===== SOURCE EXCERPT =====

Why should someone want to come back with the same people around? Turns out that people can want to make things right between themselves and another person. Or there's the simple fact that they love that other person and want to continue to live with them.

There's one instance in the book concerning twins. They were being carried by Mother A. One of the twins decided that no, he wanted B (the brother of Father A) as the father, not A, though the other twin most definitely wanted Father A. But the twin was insistent; their cord wrapped around their necks in utero, and they were miscarried. Mother A, of course, was devastated.

Seven or so years pass, and now Father B is married. His kids turn out to be the twins (twins no longer, but born a couple years apart). The older yells often at the younger about how he wanted Father A to be his daddy. This upsets the B couple, of course.

Over time they realize that their boys are the twins reincarnated. The older boy admits that he truly loves Father B, and makes up with his younger brother. They love being around their cousins and aunt and uncle, though. Eventually Parents B gingerly tell Mother A that these are her twins, returned.

She's ecstatic! She hasn't lost her boys after all, but can still enjoy them in the close unit that these two families share.

Pretty cool stuff. There's also a couple of chapters where Carol talks about and meets Dr. Ian Stevenson, who worked for so many decades gathering evidence about past-life experiences seen through the eyes of children. (FYI, Dr. Stevenson died in 2007.) After meeting with one of her case families, he discussed with her possible reasons for coming back in such a situation, after she'd tried to puzzle it all out. His theory: "Isn't love reason enough?"

===== DATA SECTION =====

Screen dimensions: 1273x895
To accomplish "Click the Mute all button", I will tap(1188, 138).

=====
===== DATA SECTION =====

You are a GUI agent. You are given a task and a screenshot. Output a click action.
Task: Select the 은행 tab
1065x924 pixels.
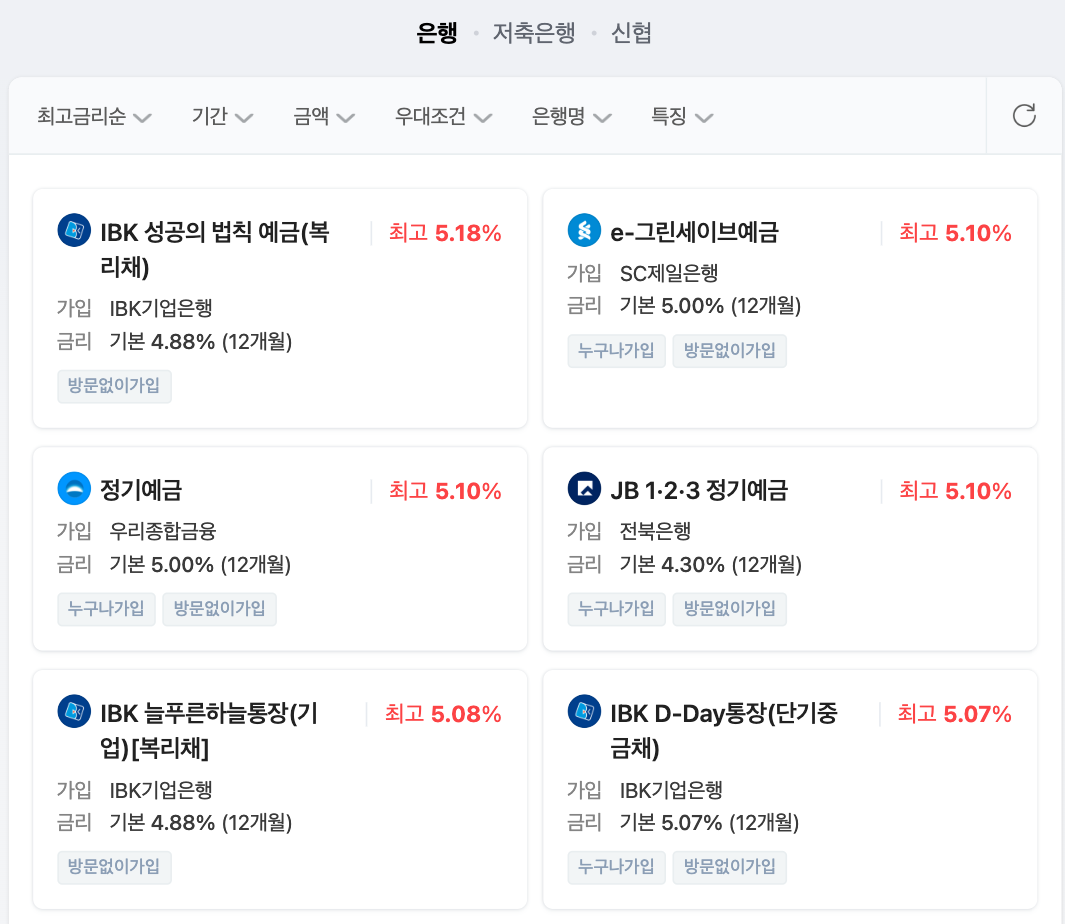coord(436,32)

=====
===== DATA SECTION =====

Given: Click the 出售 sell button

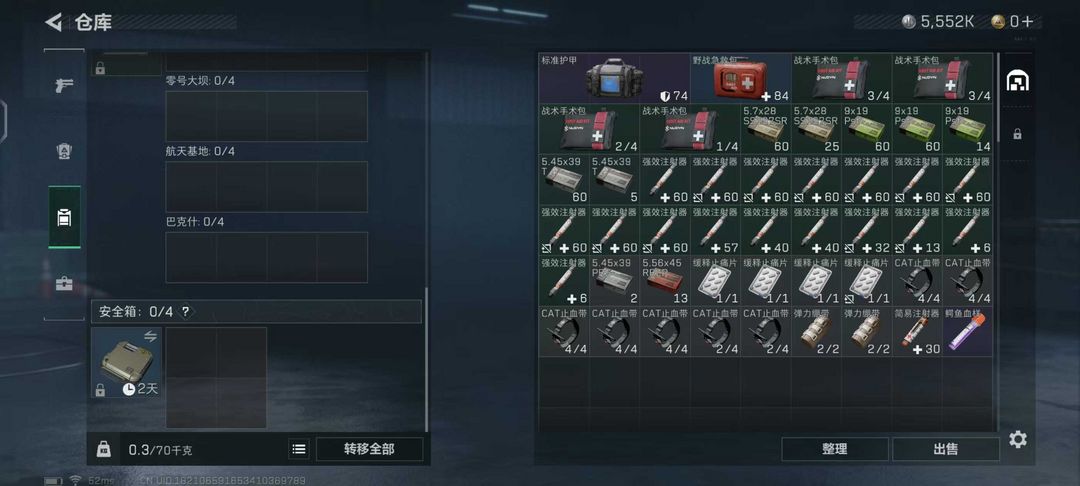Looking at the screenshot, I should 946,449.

=====

TASK SET —
1. In the reincarnation excerpt, what theory did Dr. Ian Stevenson offer about why someone might come back in such a situation?
2. Continue the reincarnation excerpt from where it stops.

REPLIES —
1. "Isn't love reason enough?"

2.
Lovely. I see that Dr. Stevenson's successor has also written at least one book on this subject. I'll be checking that out.

Last month our book was another quick read, but this one caused tears to stream down my face at some points. (How embarrassing when you're sitting in the doctor's waiting room!) It's pretty darned amazing: The Afterlife of Billy Fingers: How My Bad-Boy Brother Proved to Me There's Life After Death, by Annie Kagan.

Billy Kagan was in his sixties, homeless in Miami. He'd often been a drug addict, sometimes involved with the underworld (hence him using the "Billy Fingers" alias so they wouldn't know his true name), and sometimes he walked the straight and narrow. One day he ran out in front of a car and was killed.

His sister, Annie, about twenty years younger than he, pretty much went into a fetal position when she got the news. They'd had a rough relationship, but she loved him and she knew he loved her. She lay in bed for days… until she clearly heard Billy's voice next to her.

Billy told her to get the notebook he'd given her the year before and write down what he told her. What he told her was what happened after he died.

I've read a lot of Near-Death Experience recollections, and Pre-Life Hypnotic Regressions. There are more and more fascinating books documentating these things appearing all the time. But Billy didn't come back. He went on farther than any NDE. Those people who reincarnated? Billy had reached the end of his reincarnation cycle. He went on from there. Gleefully. Having the time of his afterlife.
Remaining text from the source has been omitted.